Please give back exactly the line with "Image resolution: width=415" and each line after it through the end of the material, leaving out the pictures.

-- Supplied data follows --

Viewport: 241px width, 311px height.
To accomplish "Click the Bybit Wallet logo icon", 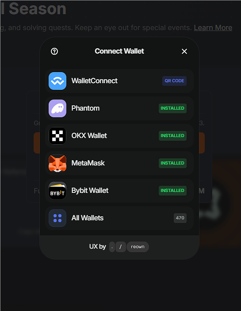I will [x=57, y=190].
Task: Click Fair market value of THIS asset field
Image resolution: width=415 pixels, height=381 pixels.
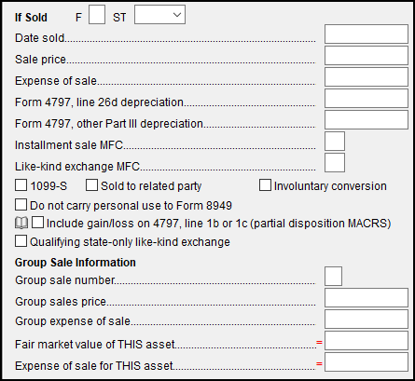Action: pos(367,340)
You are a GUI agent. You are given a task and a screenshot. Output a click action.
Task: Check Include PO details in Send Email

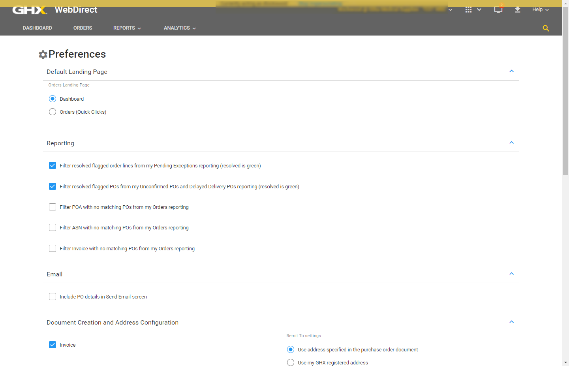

-- Supplied data concluded --

■ Answer to the problem:
Image resolution: width=415 pixels, height=381 pixels.
Action: pos(367,340)
You are a GUI agent. You are given a task and a screenshot. Output a click action.
Task: Check Include PO details in Send Email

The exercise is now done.